> **YOUR TASK**
Return the entire Friday blog roundup below word for word.

> **PROVIDED TEXT**
---

Friday Blog Roundup

Nanotechnology is getting some attention these days. Revere at Effect Measure (which just celebrated its third blogiversary!) gauges the level of alarm about nanotechnology; at Science Progress, Michael Peroski looks at the current regulatory framework for nanotechnology, while Justin Masterman highlights the promise of nanotubes for cancer therapy; and Matt Madia at Reg Watch critiques the White House’s approach to the topic.

In a different research vein, Jacob Goldstein at the WSJ Health Blog, Abel Pharmboy at Terra Sigillata, and Emily Monosson at Neighborhood Toxicologist all weigh in on the pharmaceutical potential of grapefruit juice.

Elsewhere:

Ed Silverman at Pharmalot explains Congressman Waxman’s concerns a new FDA draft guidance about distributing journal articles.

Maggie Mahar at Health Beat dissects a “muddled” New York Times editorial on healthcare costs.

Tara Smith at Correlations reports on a novel case of religious practice conflicting with public health: a New York woman has been arrested for having bush meat shipped to her from Guinea for ritual holiday consumption.

Bruce Kushnick at Nieman Watchdog alerts us to a corporate-sponsored group that writes model legislation and promotes it to state legislators – and often gets results favorable to its corporate clients.

---

> **AVAILABLE DATA**
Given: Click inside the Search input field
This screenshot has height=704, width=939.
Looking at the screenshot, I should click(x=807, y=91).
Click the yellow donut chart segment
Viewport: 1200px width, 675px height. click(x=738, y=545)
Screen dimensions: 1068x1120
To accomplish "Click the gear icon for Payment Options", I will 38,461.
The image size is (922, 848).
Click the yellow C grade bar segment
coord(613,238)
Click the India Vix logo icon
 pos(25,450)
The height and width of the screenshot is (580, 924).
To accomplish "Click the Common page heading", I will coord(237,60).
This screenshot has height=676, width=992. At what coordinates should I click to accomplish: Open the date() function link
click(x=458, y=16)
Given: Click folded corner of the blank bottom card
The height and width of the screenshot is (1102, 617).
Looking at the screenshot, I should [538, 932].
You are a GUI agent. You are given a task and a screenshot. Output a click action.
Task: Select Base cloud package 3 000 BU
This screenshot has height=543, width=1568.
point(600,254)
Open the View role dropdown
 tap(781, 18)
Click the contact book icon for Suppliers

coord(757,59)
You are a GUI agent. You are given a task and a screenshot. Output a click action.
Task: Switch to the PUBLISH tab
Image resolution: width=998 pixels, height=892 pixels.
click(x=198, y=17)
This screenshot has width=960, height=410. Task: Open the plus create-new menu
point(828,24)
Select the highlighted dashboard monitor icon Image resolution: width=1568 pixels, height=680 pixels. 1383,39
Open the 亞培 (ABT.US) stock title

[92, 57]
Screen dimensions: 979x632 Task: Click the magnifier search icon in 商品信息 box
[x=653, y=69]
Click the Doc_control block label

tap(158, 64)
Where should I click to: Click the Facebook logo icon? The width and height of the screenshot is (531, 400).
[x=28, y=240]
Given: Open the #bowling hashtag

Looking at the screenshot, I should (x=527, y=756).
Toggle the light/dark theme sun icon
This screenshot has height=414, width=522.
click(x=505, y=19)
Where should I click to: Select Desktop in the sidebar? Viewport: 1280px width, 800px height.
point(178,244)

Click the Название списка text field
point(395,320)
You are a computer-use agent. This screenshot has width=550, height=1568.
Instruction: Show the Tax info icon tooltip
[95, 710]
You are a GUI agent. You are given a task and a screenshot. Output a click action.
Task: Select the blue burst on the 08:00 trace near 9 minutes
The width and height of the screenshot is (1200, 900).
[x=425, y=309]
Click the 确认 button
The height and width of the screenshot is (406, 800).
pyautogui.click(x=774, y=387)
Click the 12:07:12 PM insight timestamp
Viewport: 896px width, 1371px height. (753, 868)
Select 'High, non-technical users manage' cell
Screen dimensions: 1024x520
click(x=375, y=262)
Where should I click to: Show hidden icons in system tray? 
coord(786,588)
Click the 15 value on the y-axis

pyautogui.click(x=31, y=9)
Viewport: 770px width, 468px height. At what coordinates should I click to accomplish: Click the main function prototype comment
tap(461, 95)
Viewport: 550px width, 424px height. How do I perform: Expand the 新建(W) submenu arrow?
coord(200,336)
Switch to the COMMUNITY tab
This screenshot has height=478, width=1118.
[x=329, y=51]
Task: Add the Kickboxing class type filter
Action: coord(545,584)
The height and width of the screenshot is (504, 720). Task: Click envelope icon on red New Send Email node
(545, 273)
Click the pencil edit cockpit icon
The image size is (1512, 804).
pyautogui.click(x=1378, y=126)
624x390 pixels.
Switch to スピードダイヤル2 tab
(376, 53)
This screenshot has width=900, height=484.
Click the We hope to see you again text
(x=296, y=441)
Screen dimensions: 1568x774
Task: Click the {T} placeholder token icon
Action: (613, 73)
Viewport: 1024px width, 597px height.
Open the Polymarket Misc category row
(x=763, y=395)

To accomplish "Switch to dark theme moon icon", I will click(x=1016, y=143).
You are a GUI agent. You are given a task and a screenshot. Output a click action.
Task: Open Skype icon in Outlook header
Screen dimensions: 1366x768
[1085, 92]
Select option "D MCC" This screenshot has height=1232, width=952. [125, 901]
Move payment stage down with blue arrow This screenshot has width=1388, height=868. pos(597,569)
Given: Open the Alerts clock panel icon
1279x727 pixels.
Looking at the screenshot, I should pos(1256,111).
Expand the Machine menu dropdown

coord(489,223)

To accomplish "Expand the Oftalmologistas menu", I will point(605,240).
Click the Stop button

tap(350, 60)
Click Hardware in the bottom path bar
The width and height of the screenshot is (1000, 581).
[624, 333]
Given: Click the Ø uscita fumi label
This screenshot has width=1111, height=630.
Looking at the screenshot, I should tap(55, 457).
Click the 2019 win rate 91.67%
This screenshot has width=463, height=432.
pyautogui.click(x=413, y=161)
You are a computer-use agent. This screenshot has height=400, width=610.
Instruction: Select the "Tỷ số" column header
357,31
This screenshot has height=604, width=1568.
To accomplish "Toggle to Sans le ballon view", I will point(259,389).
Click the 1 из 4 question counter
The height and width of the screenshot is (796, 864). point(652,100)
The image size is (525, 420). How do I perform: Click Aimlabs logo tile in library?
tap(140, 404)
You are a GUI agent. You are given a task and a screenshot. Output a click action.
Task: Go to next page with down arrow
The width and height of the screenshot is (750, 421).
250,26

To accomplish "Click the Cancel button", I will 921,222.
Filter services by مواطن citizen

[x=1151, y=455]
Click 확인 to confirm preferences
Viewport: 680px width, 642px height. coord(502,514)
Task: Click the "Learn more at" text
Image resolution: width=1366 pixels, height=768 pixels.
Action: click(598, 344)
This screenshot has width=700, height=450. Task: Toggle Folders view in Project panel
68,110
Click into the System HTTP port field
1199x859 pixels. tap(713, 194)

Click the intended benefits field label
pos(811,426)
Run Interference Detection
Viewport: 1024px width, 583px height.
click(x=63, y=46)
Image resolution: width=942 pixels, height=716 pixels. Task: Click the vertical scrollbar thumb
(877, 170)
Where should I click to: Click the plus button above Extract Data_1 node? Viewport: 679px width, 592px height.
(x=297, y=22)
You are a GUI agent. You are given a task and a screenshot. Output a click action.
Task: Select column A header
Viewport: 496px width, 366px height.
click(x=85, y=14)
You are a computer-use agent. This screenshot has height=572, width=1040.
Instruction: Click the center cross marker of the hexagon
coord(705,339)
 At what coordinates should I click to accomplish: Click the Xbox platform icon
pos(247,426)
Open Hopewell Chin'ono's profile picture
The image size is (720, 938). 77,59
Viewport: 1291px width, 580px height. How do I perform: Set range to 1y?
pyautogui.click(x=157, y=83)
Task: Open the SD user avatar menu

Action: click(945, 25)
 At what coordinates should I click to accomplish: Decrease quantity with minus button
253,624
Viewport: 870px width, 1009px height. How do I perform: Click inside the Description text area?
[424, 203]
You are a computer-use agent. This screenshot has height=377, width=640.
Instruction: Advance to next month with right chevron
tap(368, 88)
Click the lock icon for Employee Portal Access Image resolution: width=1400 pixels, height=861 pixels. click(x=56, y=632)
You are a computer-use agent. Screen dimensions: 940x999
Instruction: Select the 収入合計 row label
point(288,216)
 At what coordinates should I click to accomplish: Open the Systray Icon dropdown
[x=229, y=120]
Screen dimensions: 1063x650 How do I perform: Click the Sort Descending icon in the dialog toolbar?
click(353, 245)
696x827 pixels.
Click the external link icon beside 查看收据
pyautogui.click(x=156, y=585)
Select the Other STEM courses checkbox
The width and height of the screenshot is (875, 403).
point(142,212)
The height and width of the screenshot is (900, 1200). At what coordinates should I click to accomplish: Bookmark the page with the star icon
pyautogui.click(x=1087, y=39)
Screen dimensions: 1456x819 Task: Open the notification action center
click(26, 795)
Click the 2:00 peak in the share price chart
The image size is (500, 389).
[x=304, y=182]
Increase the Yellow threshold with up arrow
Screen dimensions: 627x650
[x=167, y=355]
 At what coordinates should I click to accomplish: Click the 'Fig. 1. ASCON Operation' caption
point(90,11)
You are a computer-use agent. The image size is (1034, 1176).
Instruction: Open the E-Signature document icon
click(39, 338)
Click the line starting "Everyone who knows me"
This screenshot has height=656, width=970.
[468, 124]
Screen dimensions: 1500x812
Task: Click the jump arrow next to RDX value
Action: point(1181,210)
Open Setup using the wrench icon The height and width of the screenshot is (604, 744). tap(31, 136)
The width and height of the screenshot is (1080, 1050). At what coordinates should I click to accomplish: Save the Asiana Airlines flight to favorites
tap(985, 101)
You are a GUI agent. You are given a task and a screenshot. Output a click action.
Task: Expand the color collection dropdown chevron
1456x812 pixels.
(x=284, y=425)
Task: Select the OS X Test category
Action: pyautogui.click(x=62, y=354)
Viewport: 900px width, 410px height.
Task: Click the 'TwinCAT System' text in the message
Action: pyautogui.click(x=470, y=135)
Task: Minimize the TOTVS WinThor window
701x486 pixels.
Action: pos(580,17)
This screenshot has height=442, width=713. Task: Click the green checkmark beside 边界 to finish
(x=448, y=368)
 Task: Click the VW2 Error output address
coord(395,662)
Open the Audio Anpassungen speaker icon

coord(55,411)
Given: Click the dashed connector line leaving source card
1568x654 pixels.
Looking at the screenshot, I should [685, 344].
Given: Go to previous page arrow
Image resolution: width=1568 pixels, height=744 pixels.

---

> **FINISHED TASK**
Friday Blog Roundup

Nanotechnology is getting some attention these days. Revere at Effect Measure (which just celebrated its third blogiversary!) gauges the level of alarm about nanotechnology; at Science Progress, Michael Peroski looks at the current regulatory framework for nanotechnology, while Justin Masterman highlights the promise of nanotubes for cancer therapy; and Matt Madia at Reg Watch critiques the White House’s approach to the topic.

In a different research vein, Jacob Goldstein at the WSJ Health Blog, Abel Pharmboy at Terra Sigillata, and Emily Monosson at Neighborhood Toxicologist all weigh in on the pharmaceutical potential of grapefruit juice.

Elsewhere:

Ed Silverman at Pharmalot explains Congressman Waxman’s concerns a new FDA draft guidance about distributing journal articles.

Maggie Mahar at Health Beat dissects a “muddled” New York Times editorial on healthcare costs.

Tara Smith at Correlations reports on a novel case of religious practice conflicting with public health: a New York woman has been arrested for having bush meat shipped to her from Guinea for ritual holiday consumption.

Bruce Kushnick at Nieman Watchdog alerts us to a corporate-sponsored group that writes model legislation and promotes it to state legislators – and often gets results favorable to its corporate clients.